§ **Material for the task**
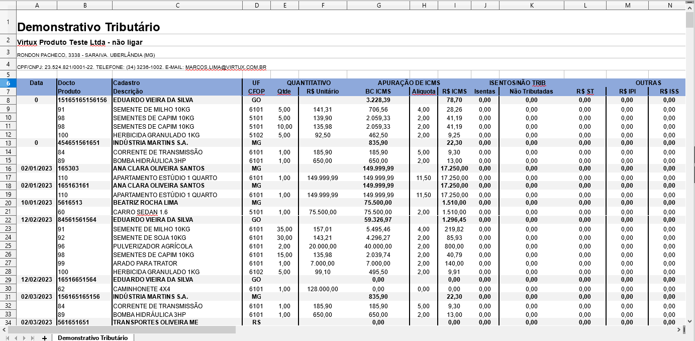Select column C header
This screenshot has width=695, height=341.
(x=177, y=5)
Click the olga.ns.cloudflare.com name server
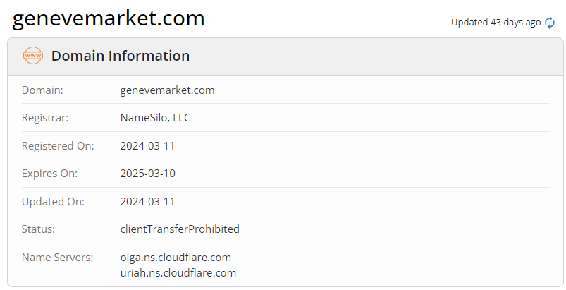This screenshot has width=566, height=290. click(x=176, y=258)
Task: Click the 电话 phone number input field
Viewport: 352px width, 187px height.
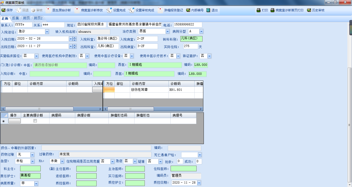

§ **Problem statement**
Line by line, reproduce exactly the lines from the one containing "Task: Click the 电话 phone number input field" through the final line of the material, both included, leaving every picture out.

§ **Exercise output**
Task: Click the 电话 phone number input field
Viewport: 352px width, 187px height.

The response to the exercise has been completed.